В какой-то момент встал вопрос, что может затянуться процедура выдачи тела мамы. Люба настаивала на похоронах на третий день. Мне было уже все равно. Только придя немного в себя, я поняла, почему Люба настаивала. Мамы не стало 13 октября, а 17-го у меня день рождения…

Валентина Витальевна включила все свои связи, за что я ей очень благодарна и никогда не забуду о ее помощи и поддержке в тот момент. И на следующий день мы уехали на похороны в Челябинск – две машины, легковая и «Газель» с надписью «груз 200».

Мы похоронили маму 15 октября. Я смотрела на незнакомую мне женщину в гробу и не находила никакого сходства с мамой. Все время ждала, что она зайдет в зал прощания и очень удивится всей этой церемонии, скажет, что это не она – и мы, счастливые, пойдем домой. Но нет. Помню ощущение холода, когда обнимала маму в последний раз…

Валентина Витальевна привезла на похороны всех девочек, которые знали и любили мою маму – тетю Ирочку, как они ее называли.

В здании ФСБ в Челябинске помогли организовать поминки, и я осталась в городе на девять дней. В клубе мне пошли навстречу, чтобы я пропустила тур и вернулась в Москву уже потом.

В день рождения ко мне неожиданно приехала Лена Василевская с супругом Игорешей. Мы никого не ждали – но это был как глоток воздуха, чтобы немного отвлечься. У Лены с моей мамой, кстати, дни рождения были в один день – 27 февраля.

Я все время ждала, что мама мне приснится, но это случилось всего один раз. Я увидела ее во сне с белыми, седыми волосами. Она выглядела грустной и ничего не говорила. Спустя несколько лет Насте Беликовой моя мама приснилась, когда у нее родилась дочка Лейла. Настя показывала ей своего ребенка и говорила:

– Тетя Ирочка, смотрите, у меня дочка родилась.

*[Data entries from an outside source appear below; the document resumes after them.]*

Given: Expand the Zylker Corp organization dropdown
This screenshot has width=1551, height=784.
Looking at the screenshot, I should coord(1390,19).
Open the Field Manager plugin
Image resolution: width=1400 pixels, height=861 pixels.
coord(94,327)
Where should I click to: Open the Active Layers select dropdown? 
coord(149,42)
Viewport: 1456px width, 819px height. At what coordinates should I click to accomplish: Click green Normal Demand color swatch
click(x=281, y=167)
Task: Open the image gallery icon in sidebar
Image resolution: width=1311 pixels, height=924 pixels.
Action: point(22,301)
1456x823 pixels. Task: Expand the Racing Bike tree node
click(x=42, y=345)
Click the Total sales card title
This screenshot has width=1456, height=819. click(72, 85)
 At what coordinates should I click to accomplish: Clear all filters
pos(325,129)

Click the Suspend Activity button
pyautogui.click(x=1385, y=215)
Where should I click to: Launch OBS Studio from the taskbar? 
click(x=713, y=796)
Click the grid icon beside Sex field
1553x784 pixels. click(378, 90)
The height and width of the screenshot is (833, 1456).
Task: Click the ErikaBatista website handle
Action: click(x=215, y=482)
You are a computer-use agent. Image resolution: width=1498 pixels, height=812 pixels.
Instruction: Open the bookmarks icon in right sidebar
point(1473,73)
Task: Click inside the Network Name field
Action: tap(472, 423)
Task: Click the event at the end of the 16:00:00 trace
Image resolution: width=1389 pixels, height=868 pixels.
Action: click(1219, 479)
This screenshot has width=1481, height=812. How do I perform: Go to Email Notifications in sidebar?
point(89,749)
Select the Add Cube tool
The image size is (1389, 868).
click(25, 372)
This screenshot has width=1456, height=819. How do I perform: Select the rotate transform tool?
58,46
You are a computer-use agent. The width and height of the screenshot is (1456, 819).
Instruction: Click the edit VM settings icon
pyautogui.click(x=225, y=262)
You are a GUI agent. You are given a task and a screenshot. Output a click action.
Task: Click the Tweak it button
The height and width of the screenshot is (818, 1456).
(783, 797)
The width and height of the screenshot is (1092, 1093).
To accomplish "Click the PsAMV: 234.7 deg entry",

А мама улыбалась и отвечала ей:

– Я знаю.

Мама мне не снится, но я знаю, что она всегда рядом, она мой ангел-хранитель там, на небесах. Когда я приняла решение о завершении карьеры, то в ночь перед объявлением просила, чтобы она мне приснилась и сказала, что я все делаю правильно.

Проснувшись утром и поняв, что мама мне так и не приснилась, я начала нервничать и собираться на телеэфир. А потом, открыв календарь, увидела, что именно сегодня, 18 мая, именины у Ирины. Это был тот самый нужный для меня знак, чтобы больше ни секунды не сомневаться в правильности своего решения.

Я благодарна мамуле за свою жизнь, за то, что я появилась на свет – вопреки всему и несмотря ни на что.